Kedua, Pasal 122. Salah satu bagian dari pasal tersebut, pada huruf k, mempertegas salah satu
tugas MKD adalah "mengambil langkah hukum dan/atau langkah lain terhadap orang
perseorangan, kelompok orang, atau badan hukum yang merendahkan kehormatan DPR dan
anggota DPR".

Ketiga, Pasal 245. Pasal tersebut mensyaratkan pertimbangan MKD dan persetujuan Presiden
jika penegak hukum akan memanggil dan meminta keterangan anggota DPR dalam kaitannya
dengan suatu tindak pidana.
Bagi publik, ketiga pasal tersebut sangat terlihat sebagai upaya politisi dalam membentengi
dirinya sendiri ketika berada DPR dari jangkauan penegak hukum maupun kritik dari publik.
Tidak berlebihan jika banyak orang menganggap hal ini sebagai sebuah kemunduran.
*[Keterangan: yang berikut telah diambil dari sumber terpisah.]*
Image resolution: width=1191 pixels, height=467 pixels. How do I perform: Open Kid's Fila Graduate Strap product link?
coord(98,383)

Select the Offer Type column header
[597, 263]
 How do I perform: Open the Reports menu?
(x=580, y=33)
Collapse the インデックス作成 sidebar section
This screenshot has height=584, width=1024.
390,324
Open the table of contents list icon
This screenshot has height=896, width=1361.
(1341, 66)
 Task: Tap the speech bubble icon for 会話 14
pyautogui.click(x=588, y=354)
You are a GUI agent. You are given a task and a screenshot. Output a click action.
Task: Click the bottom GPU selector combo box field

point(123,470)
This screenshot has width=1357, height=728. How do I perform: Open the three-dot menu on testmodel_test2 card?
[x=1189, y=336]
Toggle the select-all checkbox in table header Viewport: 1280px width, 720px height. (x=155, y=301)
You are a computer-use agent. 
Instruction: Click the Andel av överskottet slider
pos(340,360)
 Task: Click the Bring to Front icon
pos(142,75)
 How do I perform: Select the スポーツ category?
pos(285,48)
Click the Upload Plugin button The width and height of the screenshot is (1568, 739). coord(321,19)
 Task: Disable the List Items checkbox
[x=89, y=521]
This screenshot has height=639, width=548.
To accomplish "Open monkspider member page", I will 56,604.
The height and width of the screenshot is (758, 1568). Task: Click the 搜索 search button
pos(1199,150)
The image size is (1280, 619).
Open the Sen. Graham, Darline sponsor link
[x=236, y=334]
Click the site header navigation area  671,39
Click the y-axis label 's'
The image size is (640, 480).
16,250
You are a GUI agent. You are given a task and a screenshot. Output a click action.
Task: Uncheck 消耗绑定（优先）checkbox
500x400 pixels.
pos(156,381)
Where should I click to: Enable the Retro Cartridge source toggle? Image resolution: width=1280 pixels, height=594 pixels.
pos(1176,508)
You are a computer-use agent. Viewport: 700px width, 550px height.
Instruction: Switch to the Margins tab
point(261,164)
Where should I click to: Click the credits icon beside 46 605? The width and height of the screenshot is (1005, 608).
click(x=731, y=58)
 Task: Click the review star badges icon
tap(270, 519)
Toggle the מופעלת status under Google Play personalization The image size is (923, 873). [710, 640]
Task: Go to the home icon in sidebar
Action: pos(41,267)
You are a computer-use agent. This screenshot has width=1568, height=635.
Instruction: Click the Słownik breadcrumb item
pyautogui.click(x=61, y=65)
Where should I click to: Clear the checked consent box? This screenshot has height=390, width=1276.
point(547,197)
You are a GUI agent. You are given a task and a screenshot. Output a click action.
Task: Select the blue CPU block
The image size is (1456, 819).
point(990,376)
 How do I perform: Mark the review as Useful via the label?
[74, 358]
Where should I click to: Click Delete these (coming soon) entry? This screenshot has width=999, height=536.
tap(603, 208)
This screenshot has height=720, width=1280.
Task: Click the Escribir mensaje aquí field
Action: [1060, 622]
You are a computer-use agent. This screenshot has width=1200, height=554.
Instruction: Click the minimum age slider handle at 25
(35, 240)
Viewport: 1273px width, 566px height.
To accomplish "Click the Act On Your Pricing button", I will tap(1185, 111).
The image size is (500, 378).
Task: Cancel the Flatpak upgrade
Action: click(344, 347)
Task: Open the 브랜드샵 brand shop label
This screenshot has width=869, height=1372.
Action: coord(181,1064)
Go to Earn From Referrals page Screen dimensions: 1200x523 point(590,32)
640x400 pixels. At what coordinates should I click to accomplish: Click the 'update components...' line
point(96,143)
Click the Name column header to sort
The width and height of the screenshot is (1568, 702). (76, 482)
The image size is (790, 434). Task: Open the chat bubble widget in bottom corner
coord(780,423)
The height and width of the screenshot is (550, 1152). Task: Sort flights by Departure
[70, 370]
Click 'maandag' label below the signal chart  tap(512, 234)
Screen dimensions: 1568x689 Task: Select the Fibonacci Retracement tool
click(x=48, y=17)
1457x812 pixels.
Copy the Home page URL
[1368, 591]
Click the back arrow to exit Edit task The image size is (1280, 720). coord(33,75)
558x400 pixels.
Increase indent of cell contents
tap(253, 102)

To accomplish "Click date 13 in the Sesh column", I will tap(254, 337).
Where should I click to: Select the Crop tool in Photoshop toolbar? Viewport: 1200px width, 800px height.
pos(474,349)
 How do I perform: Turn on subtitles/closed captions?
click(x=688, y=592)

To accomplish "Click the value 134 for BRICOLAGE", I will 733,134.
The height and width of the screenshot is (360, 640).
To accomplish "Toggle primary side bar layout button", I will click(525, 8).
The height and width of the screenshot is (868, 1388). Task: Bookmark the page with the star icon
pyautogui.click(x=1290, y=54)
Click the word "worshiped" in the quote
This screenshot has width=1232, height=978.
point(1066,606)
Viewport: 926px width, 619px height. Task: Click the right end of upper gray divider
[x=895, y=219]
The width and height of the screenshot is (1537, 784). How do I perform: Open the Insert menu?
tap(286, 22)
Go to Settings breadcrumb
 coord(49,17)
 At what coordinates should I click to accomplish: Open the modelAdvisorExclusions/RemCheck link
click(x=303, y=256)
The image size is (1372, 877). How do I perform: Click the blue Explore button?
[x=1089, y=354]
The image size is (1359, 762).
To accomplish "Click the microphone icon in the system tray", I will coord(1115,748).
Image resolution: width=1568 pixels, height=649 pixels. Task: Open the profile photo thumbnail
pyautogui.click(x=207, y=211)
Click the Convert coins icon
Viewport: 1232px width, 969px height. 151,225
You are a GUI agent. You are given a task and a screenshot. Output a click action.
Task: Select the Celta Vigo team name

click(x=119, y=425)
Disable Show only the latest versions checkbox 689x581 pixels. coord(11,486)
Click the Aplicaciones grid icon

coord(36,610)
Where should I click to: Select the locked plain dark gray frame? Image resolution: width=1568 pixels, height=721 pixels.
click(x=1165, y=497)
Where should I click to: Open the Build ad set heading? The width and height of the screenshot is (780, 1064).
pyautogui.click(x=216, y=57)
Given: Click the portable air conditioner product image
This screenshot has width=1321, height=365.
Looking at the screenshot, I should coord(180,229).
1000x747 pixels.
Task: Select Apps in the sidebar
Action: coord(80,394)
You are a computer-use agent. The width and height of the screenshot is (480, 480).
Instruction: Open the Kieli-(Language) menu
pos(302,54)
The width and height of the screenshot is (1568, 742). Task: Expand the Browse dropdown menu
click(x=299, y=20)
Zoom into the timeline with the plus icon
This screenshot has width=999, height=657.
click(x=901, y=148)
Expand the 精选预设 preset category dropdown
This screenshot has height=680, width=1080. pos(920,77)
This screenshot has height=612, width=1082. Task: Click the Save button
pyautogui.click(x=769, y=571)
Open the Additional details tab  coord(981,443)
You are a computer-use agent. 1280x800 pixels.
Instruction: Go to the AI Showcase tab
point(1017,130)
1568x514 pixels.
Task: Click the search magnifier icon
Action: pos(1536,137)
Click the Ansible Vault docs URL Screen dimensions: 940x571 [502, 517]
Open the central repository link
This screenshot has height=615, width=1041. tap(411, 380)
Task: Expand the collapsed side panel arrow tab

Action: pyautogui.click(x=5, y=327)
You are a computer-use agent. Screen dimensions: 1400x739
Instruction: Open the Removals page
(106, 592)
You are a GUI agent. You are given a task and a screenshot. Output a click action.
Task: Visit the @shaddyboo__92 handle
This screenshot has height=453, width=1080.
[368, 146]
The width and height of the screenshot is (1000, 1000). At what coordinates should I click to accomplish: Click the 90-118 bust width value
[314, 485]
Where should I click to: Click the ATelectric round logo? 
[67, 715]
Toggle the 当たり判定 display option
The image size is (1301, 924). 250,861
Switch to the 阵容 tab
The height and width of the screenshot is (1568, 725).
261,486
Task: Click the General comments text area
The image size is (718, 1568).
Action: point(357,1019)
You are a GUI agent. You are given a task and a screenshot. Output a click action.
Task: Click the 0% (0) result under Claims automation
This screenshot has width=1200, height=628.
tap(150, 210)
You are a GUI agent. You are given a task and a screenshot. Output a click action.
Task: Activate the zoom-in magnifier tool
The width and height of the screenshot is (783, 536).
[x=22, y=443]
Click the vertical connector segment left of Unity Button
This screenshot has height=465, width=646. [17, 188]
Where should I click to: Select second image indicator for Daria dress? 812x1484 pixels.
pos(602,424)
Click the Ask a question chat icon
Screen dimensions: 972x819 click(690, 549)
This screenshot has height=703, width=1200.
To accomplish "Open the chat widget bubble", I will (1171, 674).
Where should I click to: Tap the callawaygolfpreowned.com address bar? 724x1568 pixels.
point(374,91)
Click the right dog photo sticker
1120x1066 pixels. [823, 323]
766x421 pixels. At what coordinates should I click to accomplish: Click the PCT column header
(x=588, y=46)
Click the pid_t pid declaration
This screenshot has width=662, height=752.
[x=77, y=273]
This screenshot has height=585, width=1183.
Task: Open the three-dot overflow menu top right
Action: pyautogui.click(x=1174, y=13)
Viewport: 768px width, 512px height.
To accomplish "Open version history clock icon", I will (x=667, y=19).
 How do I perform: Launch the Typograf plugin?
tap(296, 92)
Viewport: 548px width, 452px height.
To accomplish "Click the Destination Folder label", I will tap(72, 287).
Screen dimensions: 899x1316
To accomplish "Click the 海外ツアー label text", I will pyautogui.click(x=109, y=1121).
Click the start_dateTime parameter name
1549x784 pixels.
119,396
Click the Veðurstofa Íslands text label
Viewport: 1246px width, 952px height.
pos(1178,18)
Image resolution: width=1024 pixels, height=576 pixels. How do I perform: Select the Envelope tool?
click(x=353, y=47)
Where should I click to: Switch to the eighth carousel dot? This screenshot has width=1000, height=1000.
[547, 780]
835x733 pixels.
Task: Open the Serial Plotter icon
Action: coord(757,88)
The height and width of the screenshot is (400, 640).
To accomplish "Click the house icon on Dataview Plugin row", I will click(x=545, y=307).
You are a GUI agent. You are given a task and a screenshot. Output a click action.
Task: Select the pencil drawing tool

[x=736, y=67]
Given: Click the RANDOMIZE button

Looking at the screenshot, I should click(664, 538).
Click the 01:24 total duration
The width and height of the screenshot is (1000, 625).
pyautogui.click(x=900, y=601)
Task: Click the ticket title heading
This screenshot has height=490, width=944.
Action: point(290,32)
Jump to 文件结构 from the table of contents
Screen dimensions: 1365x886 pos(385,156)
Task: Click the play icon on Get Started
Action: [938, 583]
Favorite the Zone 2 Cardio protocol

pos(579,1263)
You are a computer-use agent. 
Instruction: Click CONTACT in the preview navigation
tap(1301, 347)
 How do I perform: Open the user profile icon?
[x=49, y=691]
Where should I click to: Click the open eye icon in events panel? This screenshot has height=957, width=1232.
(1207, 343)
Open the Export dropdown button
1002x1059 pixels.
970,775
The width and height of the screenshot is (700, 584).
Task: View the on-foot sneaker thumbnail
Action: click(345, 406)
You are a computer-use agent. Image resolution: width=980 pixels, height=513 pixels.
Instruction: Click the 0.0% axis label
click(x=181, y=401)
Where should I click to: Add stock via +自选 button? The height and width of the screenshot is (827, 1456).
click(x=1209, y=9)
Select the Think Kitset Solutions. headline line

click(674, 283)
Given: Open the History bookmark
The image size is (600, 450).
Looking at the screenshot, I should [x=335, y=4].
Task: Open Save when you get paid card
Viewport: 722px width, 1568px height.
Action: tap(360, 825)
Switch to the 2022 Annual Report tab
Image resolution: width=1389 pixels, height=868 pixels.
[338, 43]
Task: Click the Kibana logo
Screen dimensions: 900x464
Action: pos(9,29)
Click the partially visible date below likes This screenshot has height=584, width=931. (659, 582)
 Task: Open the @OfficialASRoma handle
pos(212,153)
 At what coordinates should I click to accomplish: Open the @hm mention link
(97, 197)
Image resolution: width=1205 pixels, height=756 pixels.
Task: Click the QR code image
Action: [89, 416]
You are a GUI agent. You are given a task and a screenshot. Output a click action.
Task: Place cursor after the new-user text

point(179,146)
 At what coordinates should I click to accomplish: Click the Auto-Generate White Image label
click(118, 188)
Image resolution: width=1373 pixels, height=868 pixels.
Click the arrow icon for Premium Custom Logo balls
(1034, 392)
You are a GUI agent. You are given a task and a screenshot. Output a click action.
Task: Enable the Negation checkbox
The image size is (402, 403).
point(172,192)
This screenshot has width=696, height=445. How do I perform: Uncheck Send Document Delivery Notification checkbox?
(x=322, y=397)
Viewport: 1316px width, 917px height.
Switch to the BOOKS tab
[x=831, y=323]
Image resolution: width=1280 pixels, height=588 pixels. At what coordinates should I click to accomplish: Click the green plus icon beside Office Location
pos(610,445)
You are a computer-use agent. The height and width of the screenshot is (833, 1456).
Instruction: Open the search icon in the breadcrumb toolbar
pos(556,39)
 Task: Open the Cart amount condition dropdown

Pemberi tugas kepada MKD untuk mengambil langkah hukum kepada siapapun yang dianggap
merendahkan kehormatan DPR dan anggotanya itu jelas-jelas merupakan ancaman bagi
siapapun yang akan mengkritiknya. Bagaimanapun pengertian "merendahkan" bisa dipahami
sangat elastis; dan oleh karenanya berpotensi juga menjadi pasal karet untuk membungkam
pihak yang mengkritisinya.

Penugasan itu pun sangat tampak sebagai upaya memaksakan kehendak. Sebagai lembaga
penjaga kode etik yang seharusnya menjaga kehormatan DPR dan anggotanya dari sisi internal,
MKD telah dipaksa untuk bertugas menjadi lembaga yang mengawasi pihak-pihak eksternal
yang dianggap merendahkan DPR. Itu adalah tugas yang sangat ajaib bagi sebuah lembaga
penjaga kode etik.

Benar bahwa pasal-pasal bermasalah dalam UU MD3 yang baru disahkan itu bisa
diujimaterikan di Mahkamah Konstitusi. Namun hal itu tidak bisa dijadikan alasan untuk
menyusun perundangan-undangan berdasarkan kepentingan jangka pendek politisi dan partai
politik.

Apalagi jika hal berlangsung sambil mengabaikan aspirasi rakyat yang menghendaki
terjaganya ruh demokrasi dalam seluruh sistem kenegaraan.

Hal lain yang patut disoroti, proses revisi UU MD3 ini juga melindas UU No.12/2011 tentang
Pembentukan Peraturan Perundang-undangan. Pasal 5 UU ini menggariskan, keterbukaan
menjadi salah satu asas dalam pembuatan UU.

Yang terjadi di gedung DPR, pembahasan revisi UU MD3 dilakukan secara tertutup. Lengkap
sudah langkah para wakil rakyat itu menciderai demokrasi dalam revisi UU MD3 kali ini.